§ What you should do
Make an exact copy of the lines from the one containing "Viewport: 2008px width, 415px height." through the end of the material, including both ends but no pictures.

§ Record set
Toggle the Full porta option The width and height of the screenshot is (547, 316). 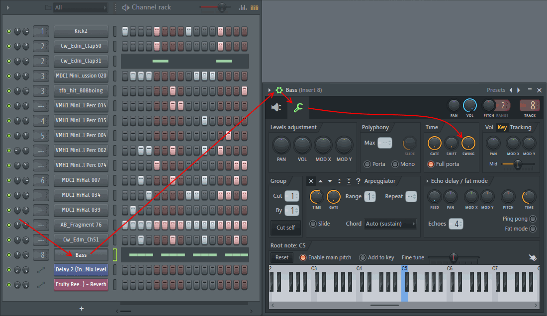[x=431, y=164]
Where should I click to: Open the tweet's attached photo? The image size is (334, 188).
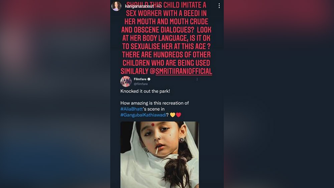(160, 155)
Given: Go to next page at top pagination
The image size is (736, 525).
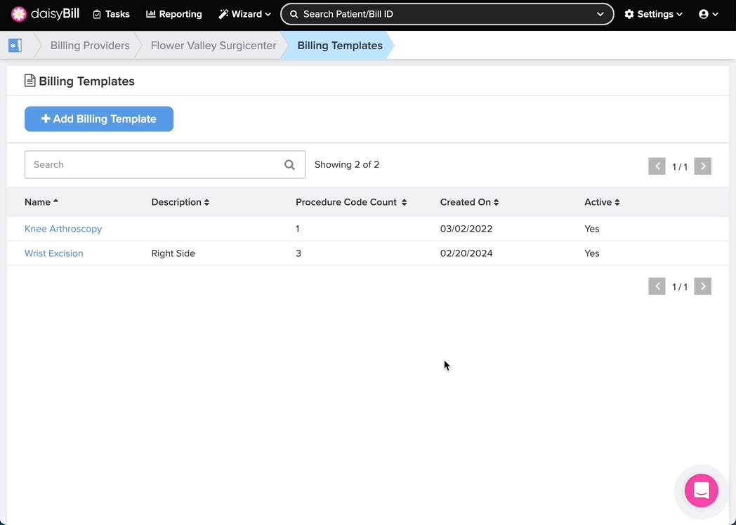Looking at the screenshot, I should 702,166.
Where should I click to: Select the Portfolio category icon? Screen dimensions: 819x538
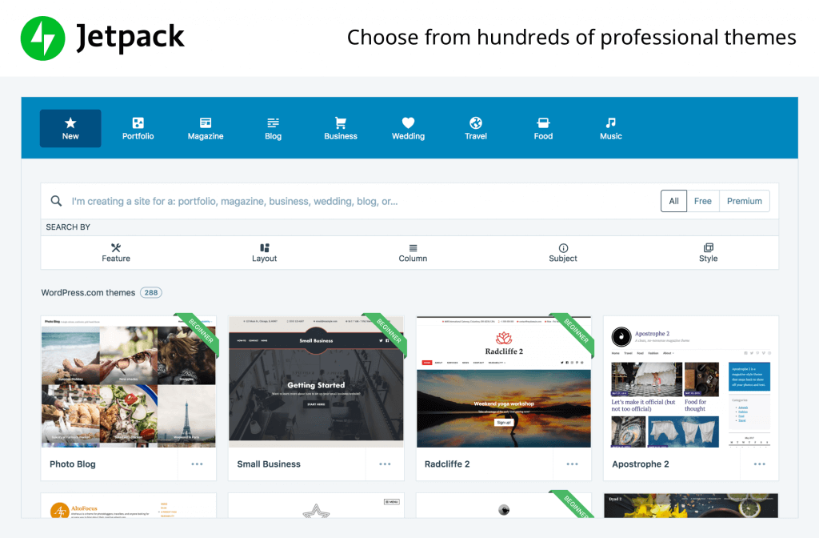138,122
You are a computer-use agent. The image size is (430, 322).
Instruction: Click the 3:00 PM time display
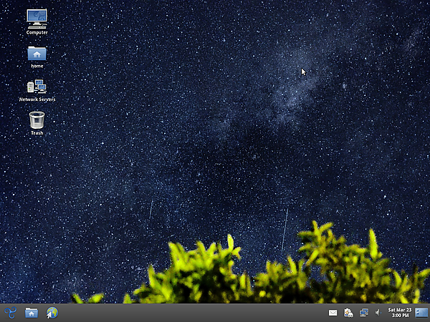tap(399, 316)
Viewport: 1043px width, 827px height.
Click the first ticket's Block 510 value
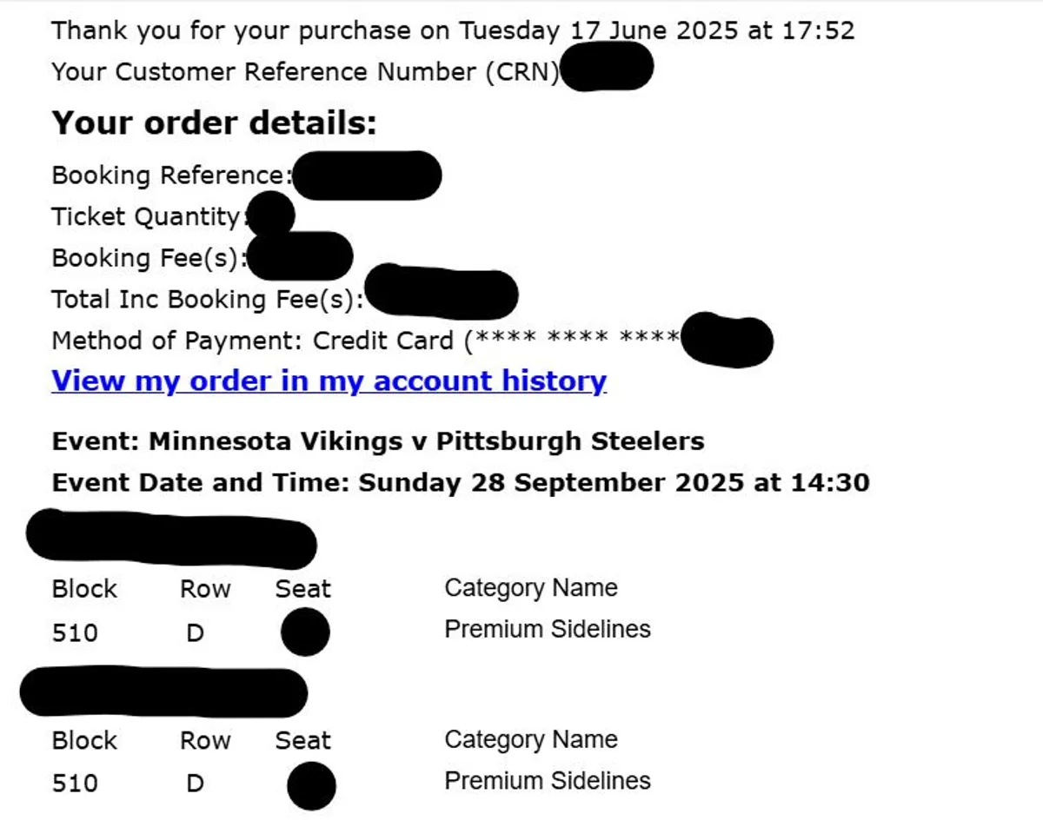pyautogui.click(x=75, y=632)
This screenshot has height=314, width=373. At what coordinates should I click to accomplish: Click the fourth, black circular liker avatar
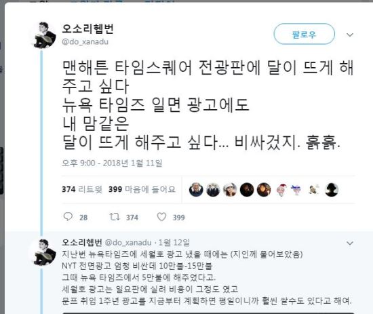[247, 190]
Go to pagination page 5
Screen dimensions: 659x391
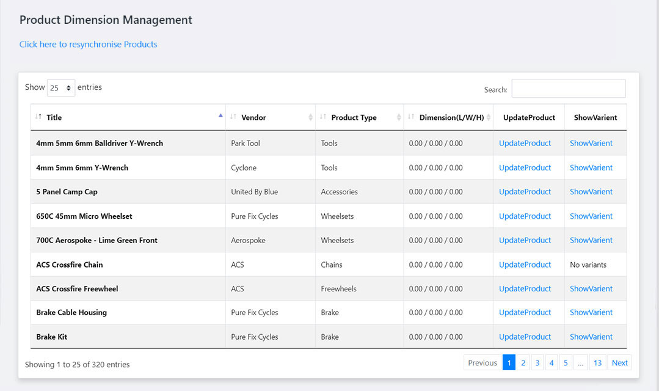click(x=565, y=363)
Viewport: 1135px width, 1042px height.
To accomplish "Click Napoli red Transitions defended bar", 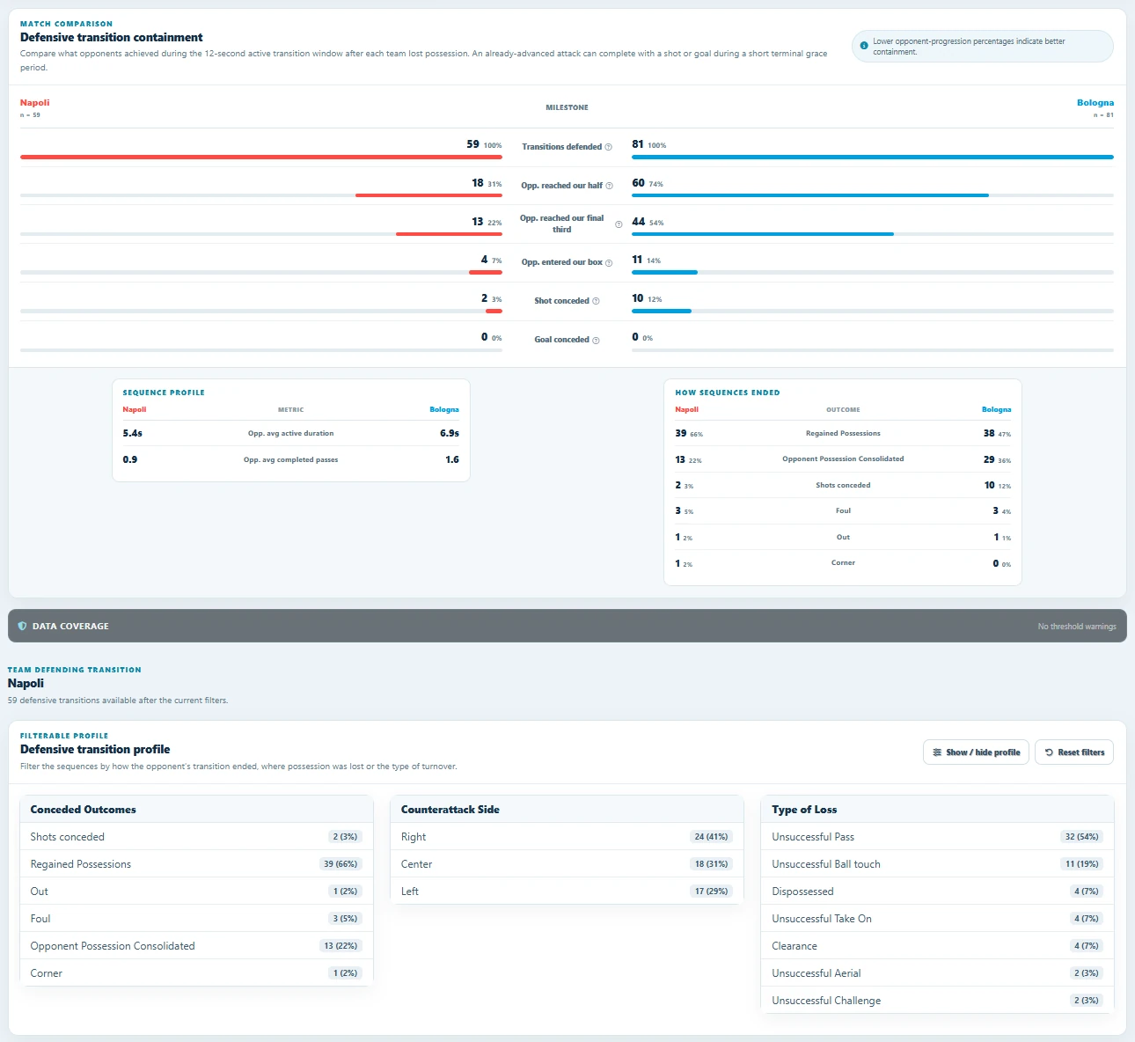I will click(261, 158).
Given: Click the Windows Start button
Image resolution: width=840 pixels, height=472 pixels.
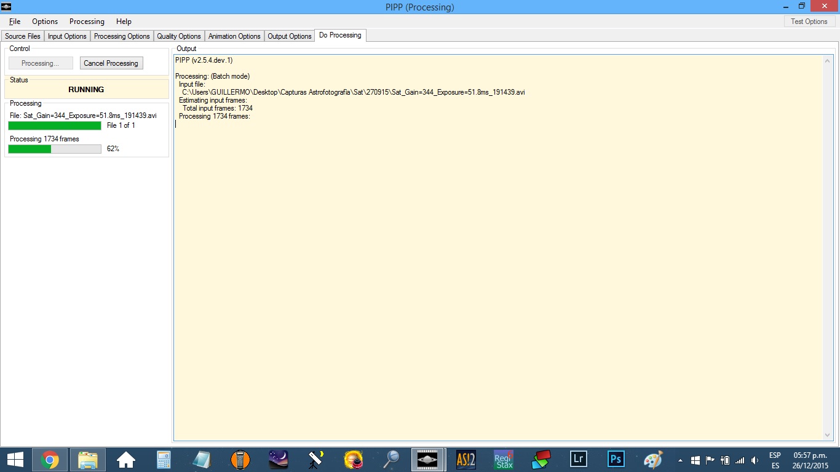Looking at the screenshot, I should pos(15,460).
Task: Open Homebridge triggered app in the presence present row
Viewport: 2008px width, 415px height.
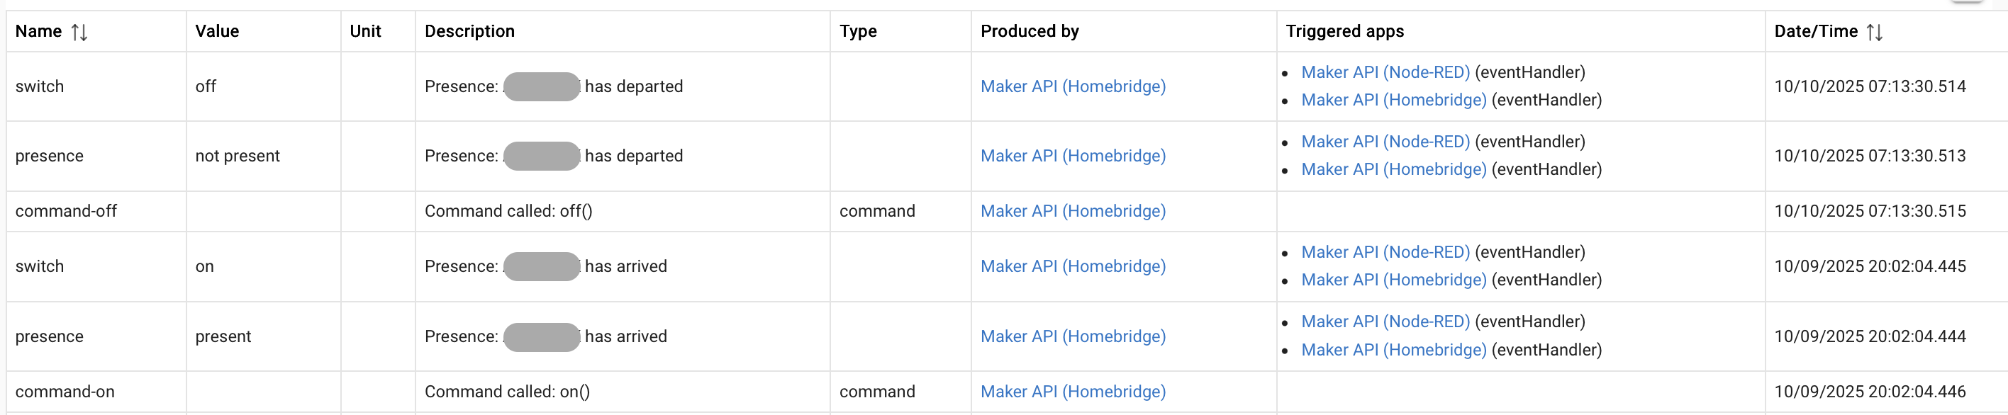Action: point(1393,350)
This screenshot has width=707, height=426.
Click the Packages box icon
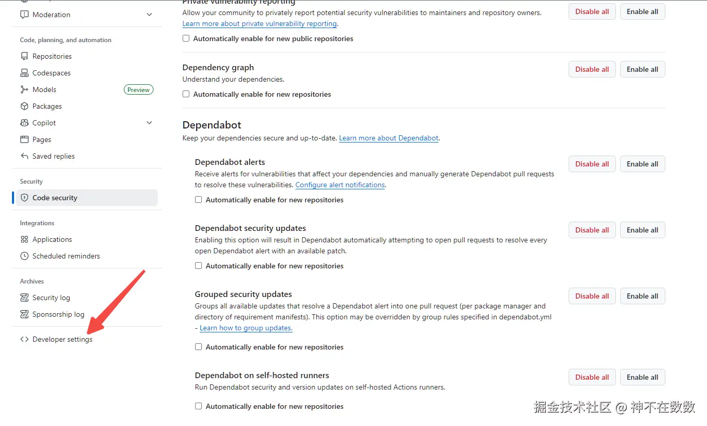[x=24, y=106]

§ Output for this task
Viewport: 2008px width, 415px height.
Action: point(1393,350)
This screenshot has width=707, height=426.
Click the Packages box icon
[x=24, y=106]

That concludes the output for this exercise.